The agent was evaluated on the historical data following the training phase. The performance was exceptional, turning the initial investment into a multi-million dollar portfolio.
- Initial Balance:
$100,000.00 - Final Portfolio Value:
$160,571.61 - Total Profit:
$60,571.61 - Return on Investment:
60.57% - Total Buy Actions:
962 - Total Sell Actions:
147
A key behavioral characteristic of the trained policy is its high trading frequency, with 962 buy actions and 147 sell actions over the evaluation period. Because each buy action allocates a fixed fraction (20%) of the remaining balance rather than committing all capital, the agent effectively implements a progressive scaling-in strategy, accumulating positions across multiple buy signals before eventually liquidating. This results in a form of implicit risk diversification over time, as capital is not deployed in a single entry point.
The portfolio value curve shows extended periods of growth punctuated by sharp changes coinciding with major GME price movements. These transitions suggest that the agent is not merely following a static trend-following rule, but is responding to short-term temporal patterns captured within the 10-day observation window. PPO’s clipped objective likely contributed to training stability, preventing destructive policy updates despite the highly volatile nature of GME during the selected time horizon.
However, it is important to note that the reported performance reflects in-sample evaluation on the same data distribution used during training. As a result, the observed profitability should be interpreted as evidence of the agent’s capacity to fit historical dynamics, rather than proof of deployable trading skill in real markets.

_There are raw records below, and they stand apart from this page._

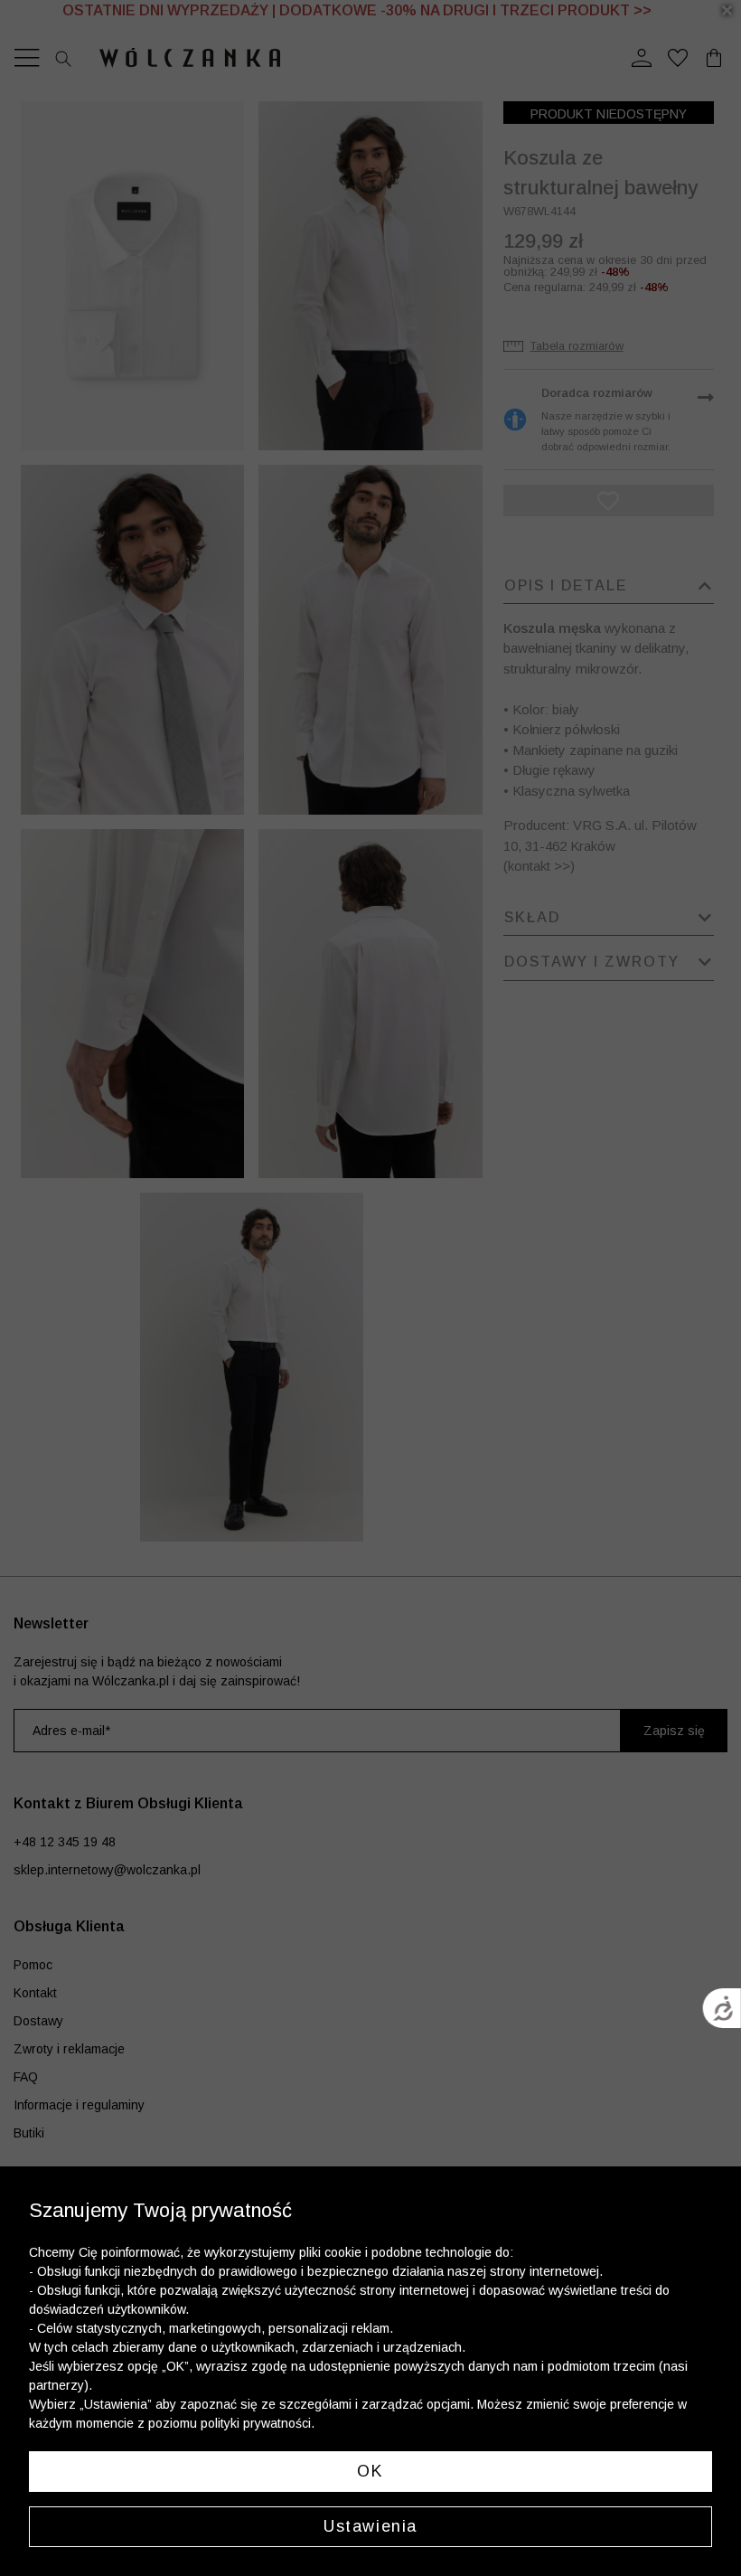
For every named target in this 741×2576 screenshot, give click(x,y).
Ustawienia (370, 2526)
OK (370, 2471)
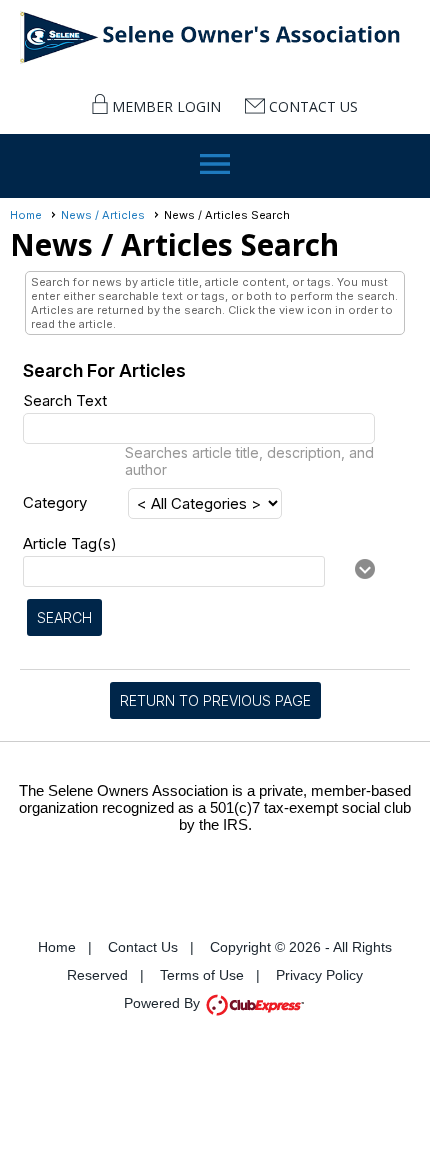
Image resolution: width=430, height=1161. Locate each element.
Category (55, 502)
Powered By (164, 1003)
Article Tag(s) (70, 543)
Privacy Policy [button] (319, 975)
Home (26, 215)
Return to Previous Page (215, 700)
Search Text (65, 400)
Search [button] (64, 617)
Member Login (166, 106)
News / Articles (103, 215)
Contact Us (313, 106)
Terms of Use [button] (202, 975)
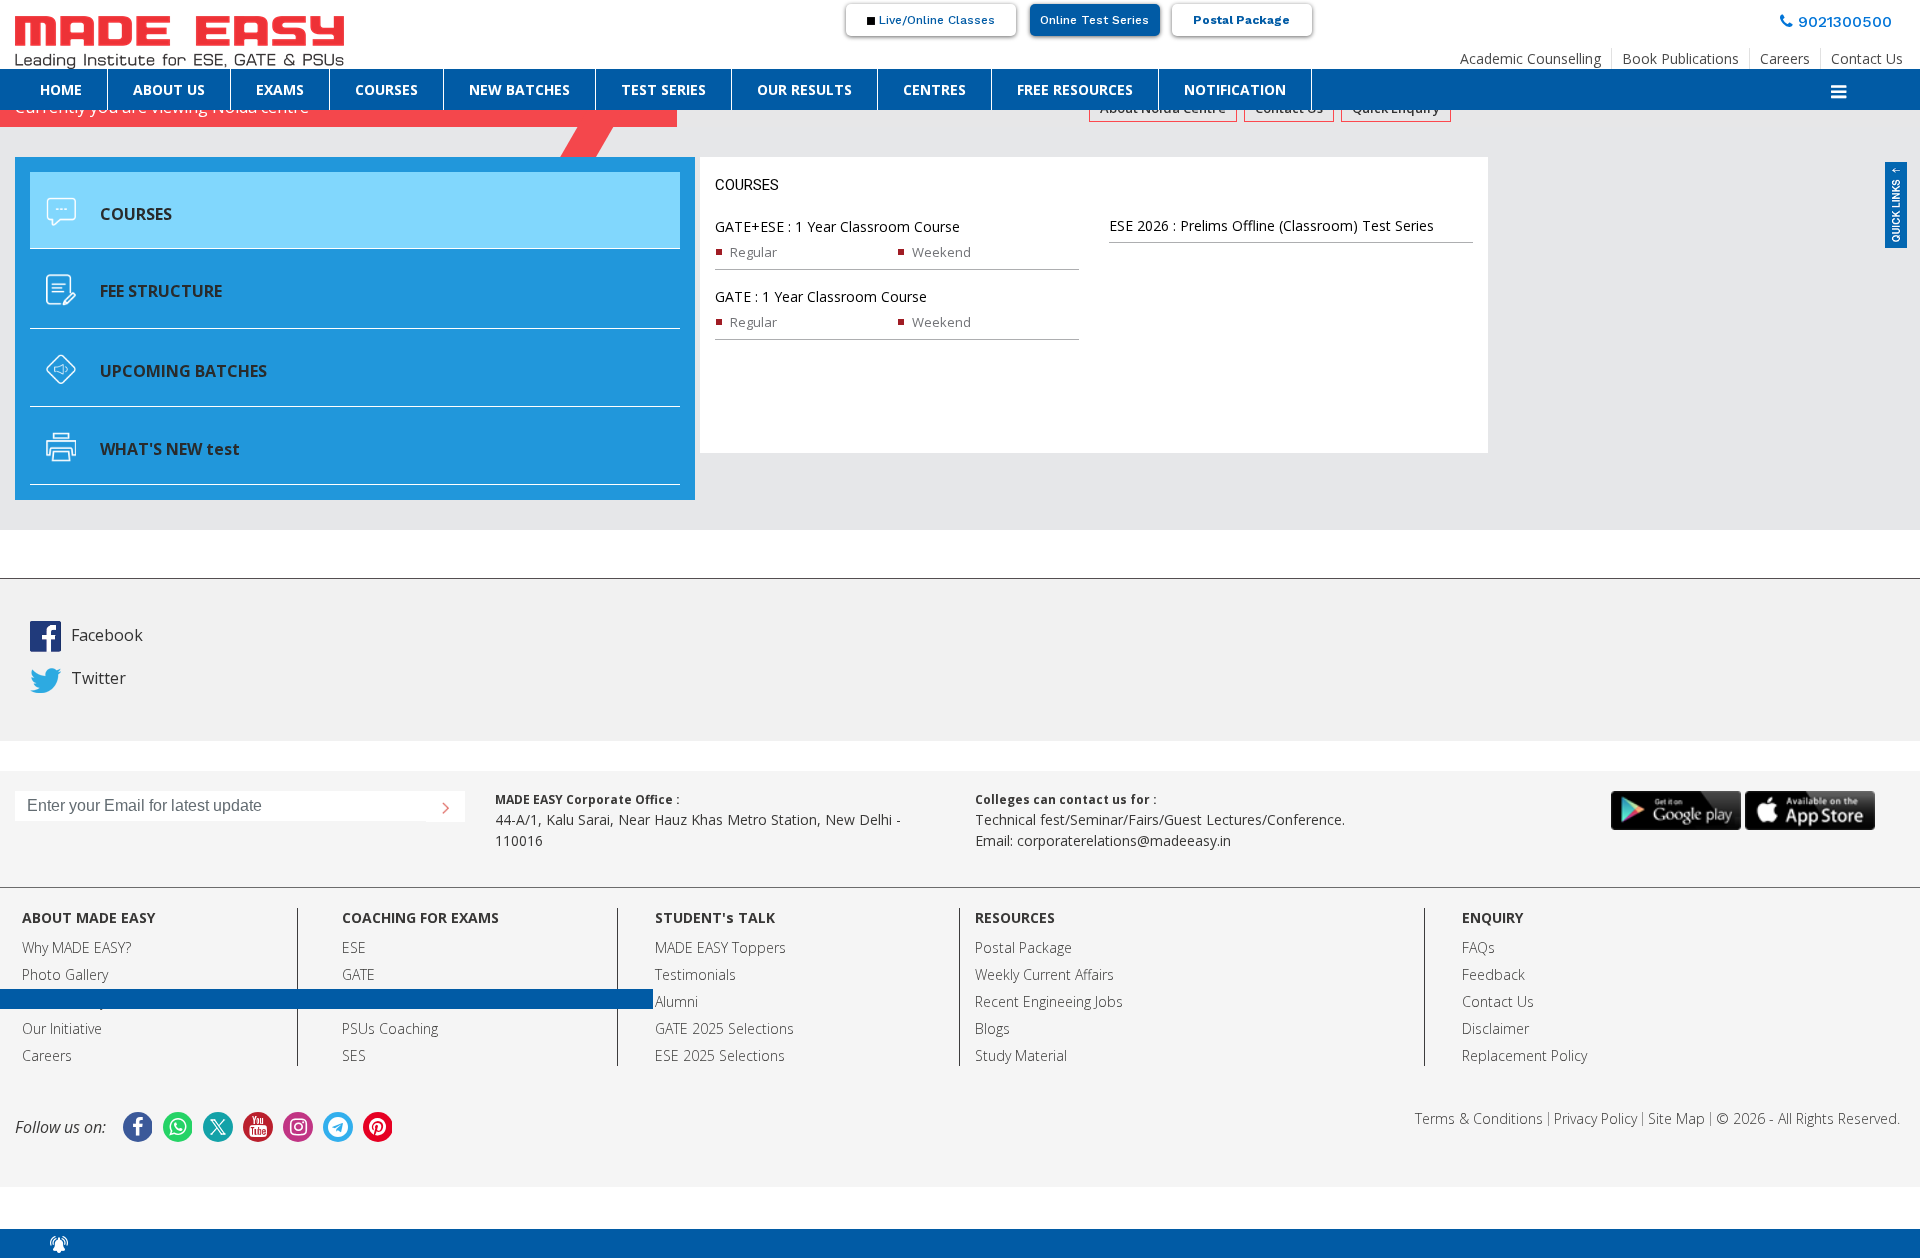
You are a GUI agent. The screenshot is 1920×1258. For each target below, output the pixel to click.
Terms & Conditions (1479, 1067)
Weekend (941, 252)
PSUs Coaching (390, 977)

Limitations and Future Work: 1. The buy/sell logic assumes instantaneous execution at the observed close price with infinite liquidity, which is unrealistic in practice. 2. Training and evaluation occur on overlapping data, introducing look-ahead bias and inflating apparent performance. 3. The agent was trained and evaluated on one highly anomalous stock (GME), whose dynamics during this period are not representative of typical equity behavior. 4. The environment assumes frictionless trading. Given the extremely high number of trades, even modest transaction fees would significantly erode returns and could fully negate profitability.
- Next Steps: To create a more robust agent, future work should involve:
- Training the model on more diverse data, including market downturns and periods of high volatility.
- Engineering a more sophisticated reward function that penalizes unrealized losses or rewards successful profit-taking (selling higher than the purchase price).
- Implementing more complex trading logic, such as partial sells or stop-loss orders.
- Out-of-sample and walk-forward validation to assess generalization across unseen market regimes.